Task instructions:
Reproduce the entries that follow exactly. No picture should appear in the result.

(Saved data entries)
-*-*-
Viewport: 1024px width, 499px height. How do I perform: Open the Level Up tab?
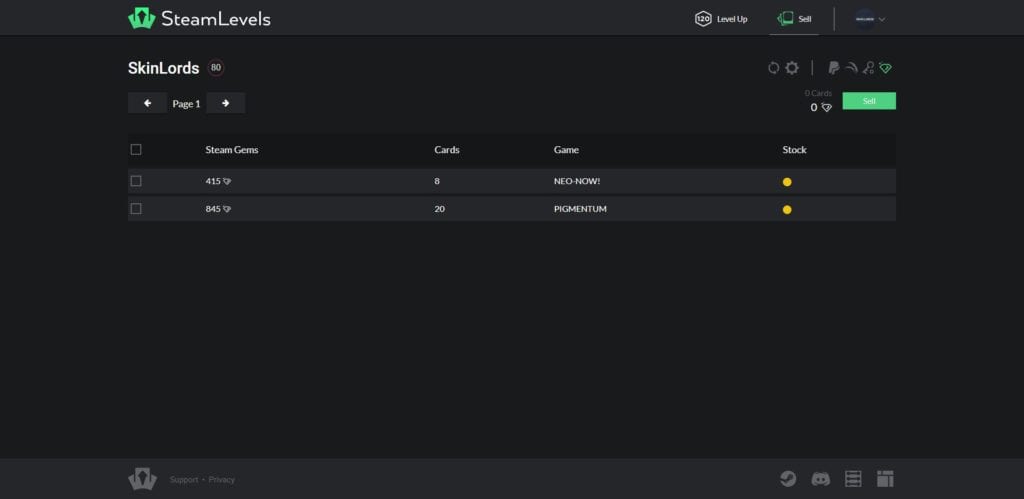(721, 19)
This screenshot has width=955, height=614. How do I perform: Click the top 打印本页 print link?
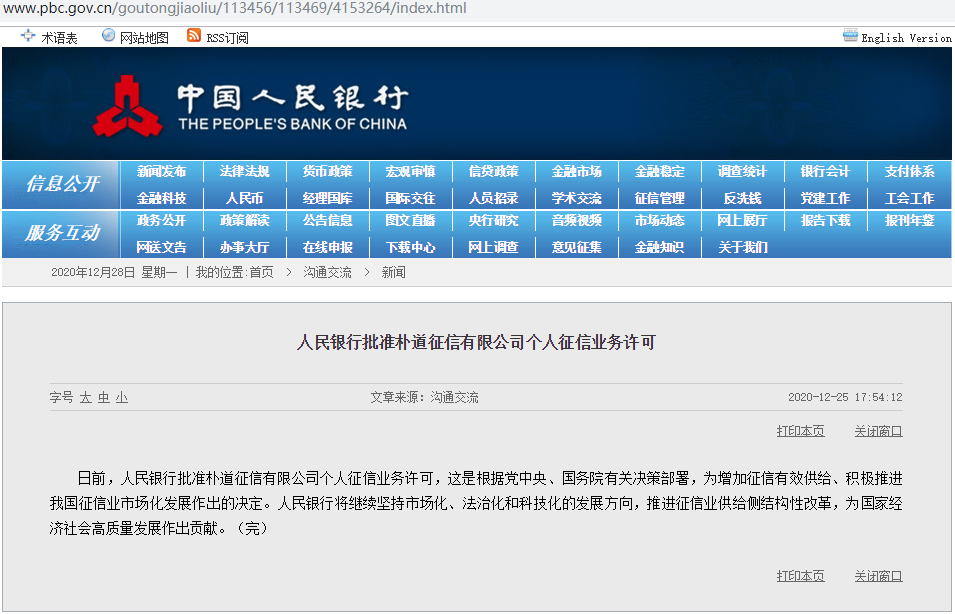(x=800, y=431)
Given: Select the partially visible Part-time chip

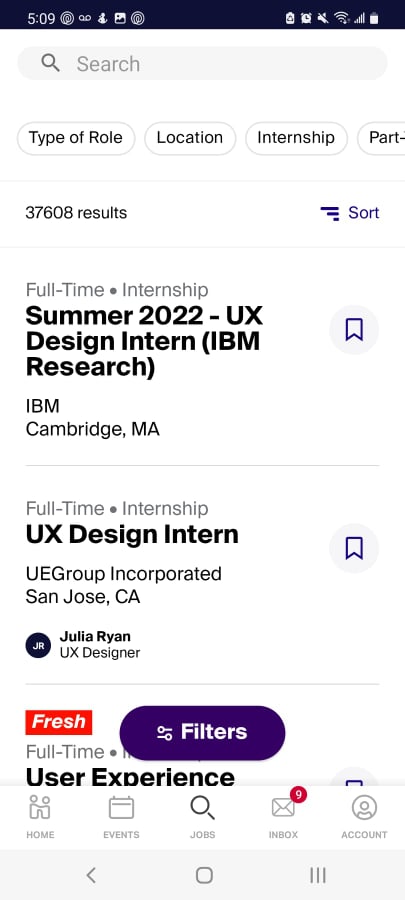Looking at the screenshot, I should point(381,138).
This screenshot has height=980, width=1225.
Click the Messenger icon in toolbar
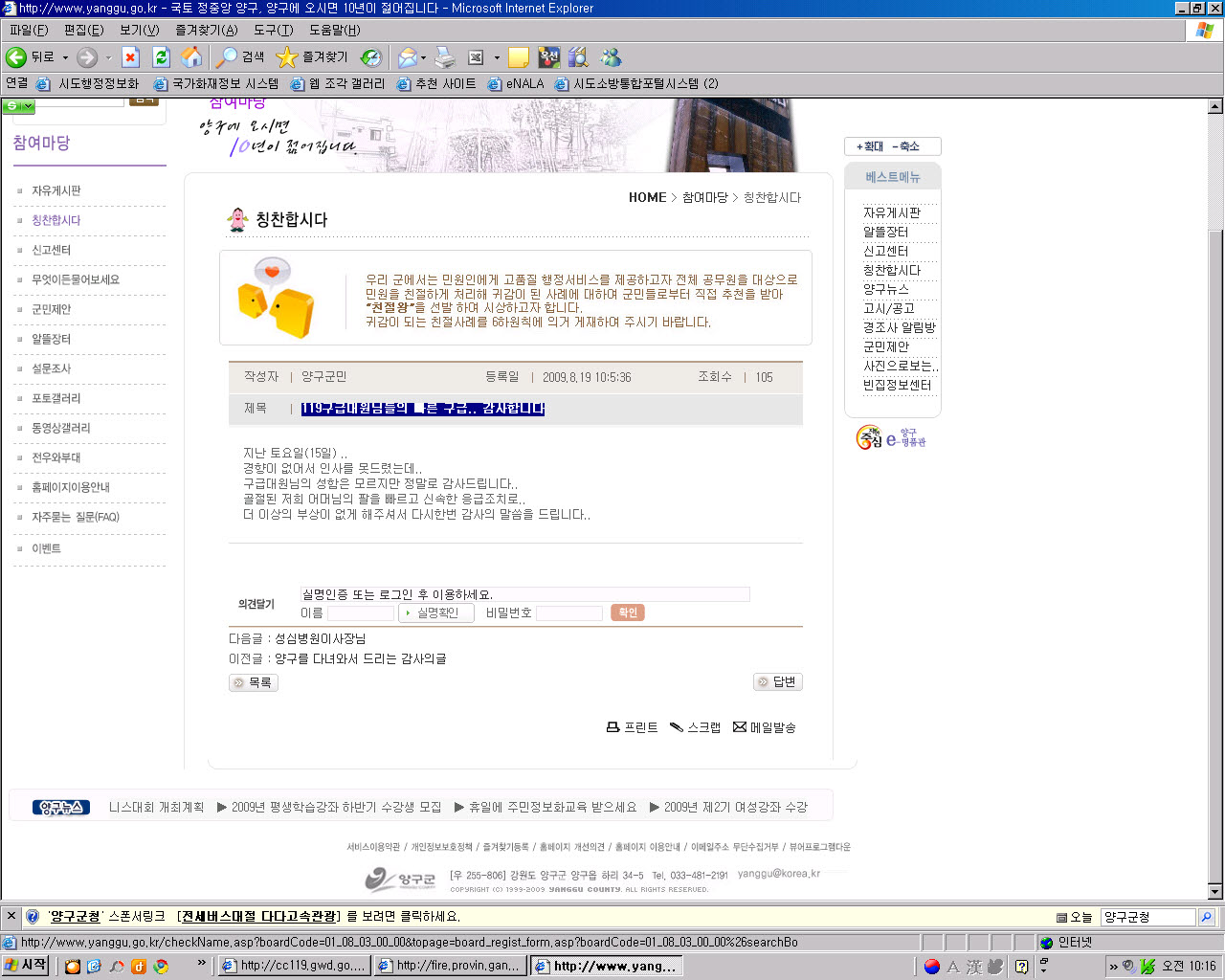(611, 57)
-*-*-
The answer:
Viewport: 1024px width, 499px height. How do I perform: Open the Level Up tab?
(721, 19)
This screenshot has width=955, height=614. How do I perform: Click the top 打印本页 print link?
(x=800, y=431)
Given: Select the partially visible Part-time chip

Looking at the screenshot, I should point(381,138).
This screenshot has height=980, width=1225.
Click the Messenger icon in toolbar
(611, 57)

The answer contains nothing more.